On Wednesday 25 April, the management announced a rise in bonuses for this year: 2.88 euros[1].
Feeling that they were being treated like dogs being thrown a few scraps, the Airbus workers reacted immediately. In Toulouse first of all, anger on the shop floor turned into struggle. One assembly line decided to stop work on the spot and without any warning, then the workers went to other shops to ask them to go with them to the managers’ offices. From shop to shop the determination not to let this get through was growing. One worker recounted his experience: “yesterday when I arrived at 1600h, everyone in my section was aware of the 2.88 euro bonus. The guys refused to work, and a spontaneous strike movement broke out. The whole FAL (assemblage section) followed suite”. And this striker insisted that this was a spontaneous reaction against the advice of the unions: “a union official spoke to us and tried to get us to go back to work, saying that the symbolism of this movement had been noted, but that now it would be good to get back to work”. What this testimony reveals is that the unions are patent saboteurs of the struggle and that the workers will more and more be obliged to count only themselves if they want to fight back. Thus, a union official, concerned about his loss of control, tried to ‘discretely’ inform his members about the strength of the workers’ militancy and implicitly asked them to calm down: “This action was not a trade union initiative. We have to take care about what we’re doing”.

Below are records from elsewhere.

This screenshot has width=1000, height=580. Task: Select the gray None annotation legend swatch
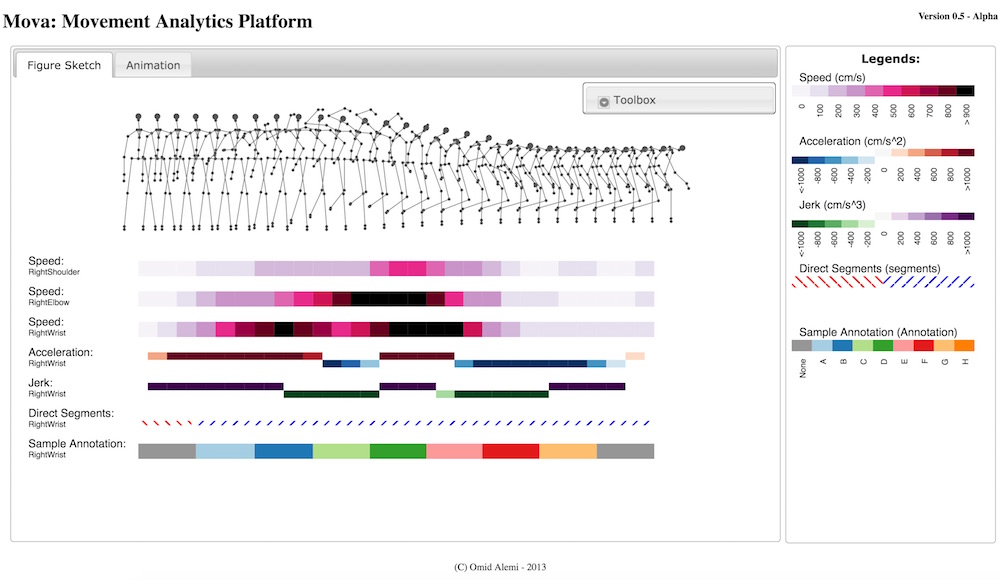(801, 345)
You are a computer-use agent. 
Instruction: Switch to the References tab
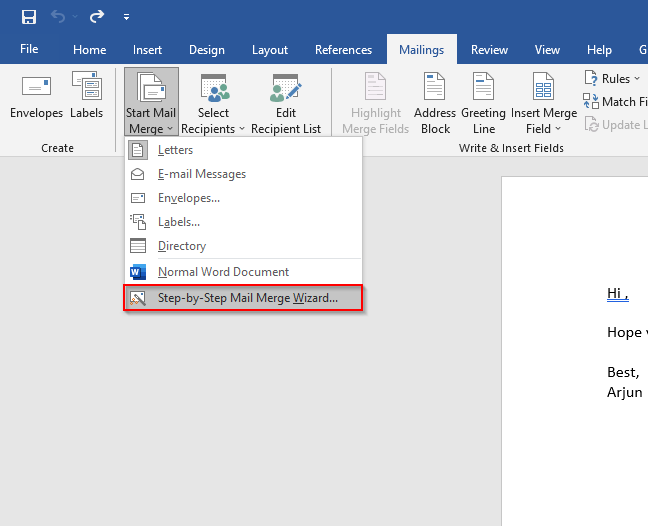(x=343, y=50)
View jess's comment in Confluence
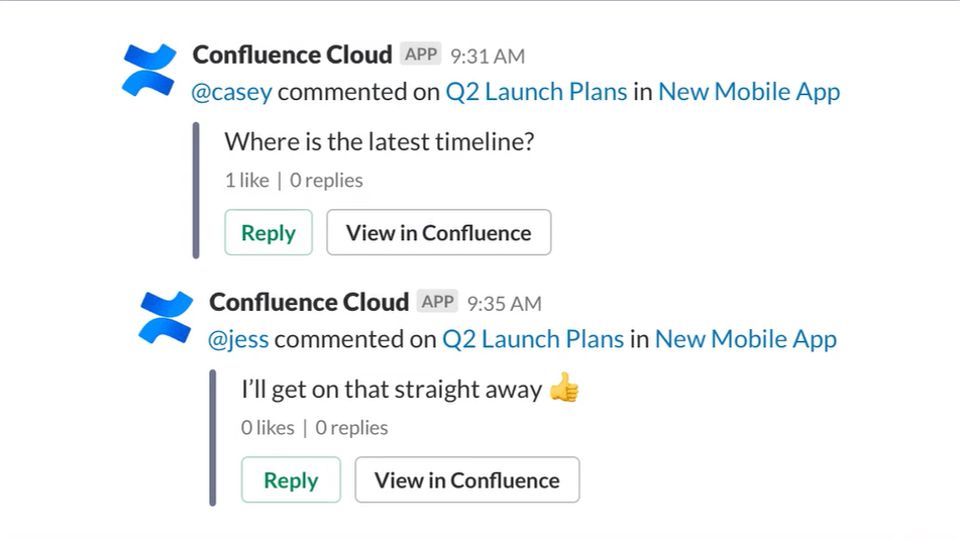Viewport: 960px width, 540px height. pos(466,480)
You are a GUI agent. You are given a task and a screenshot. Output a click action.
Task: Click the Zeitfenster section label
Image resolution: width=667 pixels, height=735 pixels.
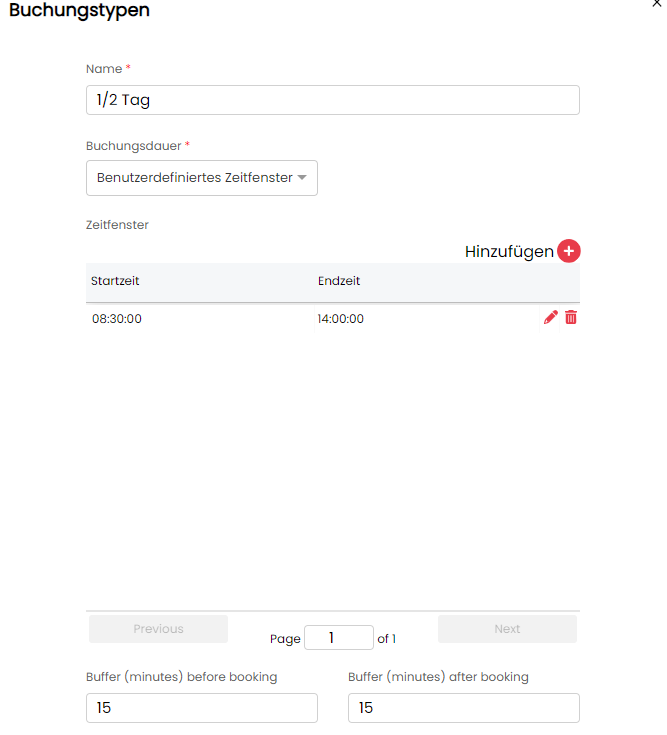(117, 225)
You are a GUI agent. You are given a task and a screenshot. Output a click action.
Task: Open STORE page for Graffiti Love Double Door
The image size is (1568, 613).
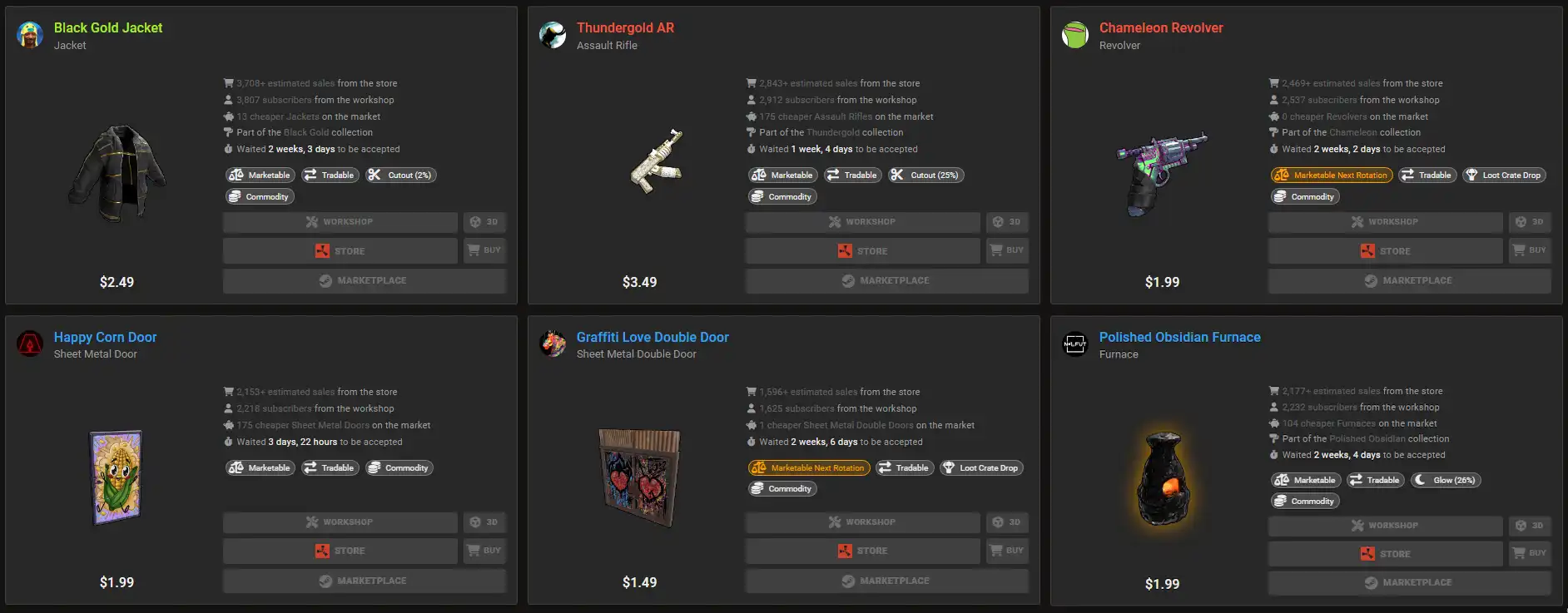862,551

The same scenario at St Nazaire and Nantes. There was a great deal of indignation. The workers followed in the footsteps of their colleagues in Toulouse by launching ‘wildcat’ strikes. They then left the factory en masse to block the entrance. And here again it was without and even against the union offices. “This didn’t come from any union. This came from the fact that the workers themselves are completely fed up”, one worker said to the press. On both sites, the announcement of a derisory bonus was felt as an insult, rubbing salt into the wounds of daily pressure and suffering: “we are being asked to work extra hours on Saturday even though they’re not hiring anyone new and temporary contracts are not being renewed” as another worker angrily put it. 2.88 euros: within a few hours, this figure had become a symbol of the inhumanity of the worker’s condition.
Obviously, in Toulouse as in St Nazaire, the unions, though unable to prevent this explosion of workers’ anger, very quickly regained control of the situation and jumped onto the bandwagon. Thus, as a worker from the Toulouse factory remarked, “a few hours later, before the mid-day meal in my shop, FO had organised a simulated walk-out while carefully avoiding inviting all the workers to join in”.

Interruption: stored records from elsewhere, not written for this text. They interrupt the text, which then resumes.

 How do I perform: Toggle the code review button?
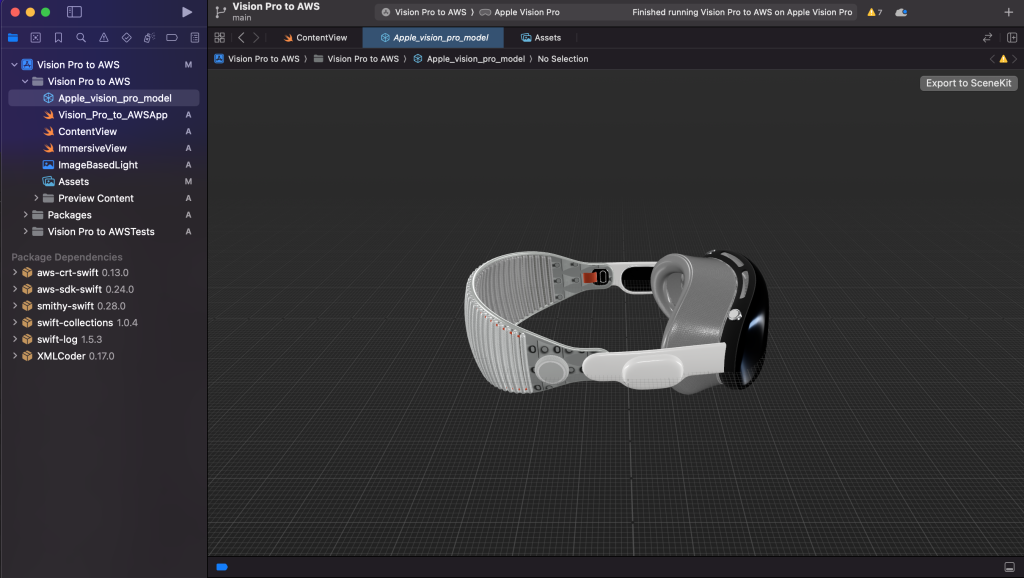click(x=988, y=37)
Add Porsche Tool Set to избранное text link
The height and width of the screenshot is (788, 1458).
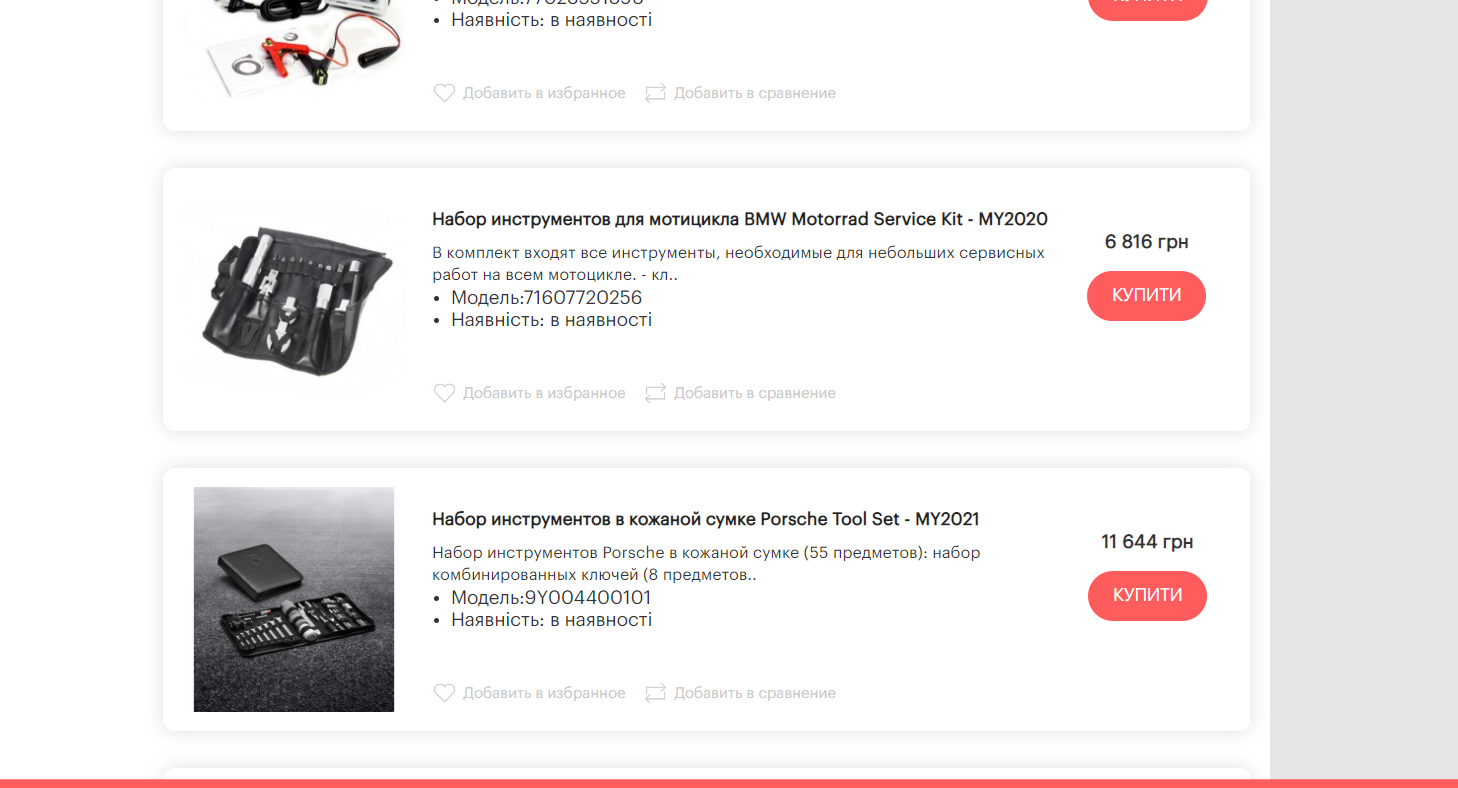[544, 693]
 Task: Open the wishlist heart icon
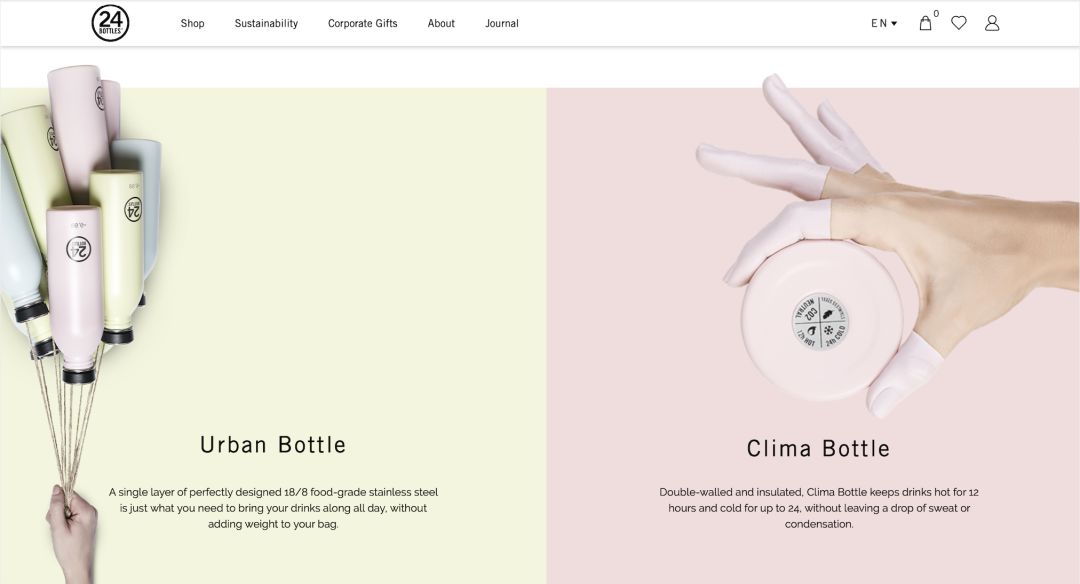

By acting collectively against their exploiters, by refusing to be treated like cattle, the Airbus workers have shown what the dignity of the working class means. They have made a clear statement: faced with incessant attacks by the bosses and the state, there is no solution except united struggle. Despite all the manoeuvres of the bourgeoisie aimed at setting workers against each other, the social situation is marked by a growing tendency towards active solidarity between proletarians. A St Nazaire worker put it very plainly: “we wanted to act in solidarity with the movement in Toulouse”. By going from line to line, shop to shop, then plant to plant, this reaction by the Airbus workers shows the road that the whole working class has to take in response to the bourgeoisie’s endless provocations. It also shows that the trade unions are indeed a force for capitalist discipline. In the months and years to come, the workers will have no choice but to face up to union sabotage in order to develop class unity and solidarity.
Finally, these explosions of anger at Airbus (as well as the multitude of small strikes in the car industry, the post, among the teachers, etc) show that despite the whole election barrage and the ‘triumph of democracy’, there is no truce in the class struggle.
Beatrice 24.4.07 (translated from RI 379 )
[1] This outrageous announcement could well be a provocation to help get through the details of the job-cuts announced on 27 April. This doesn’t alter the fact that the spontaneous reaction of the workers was exemplary.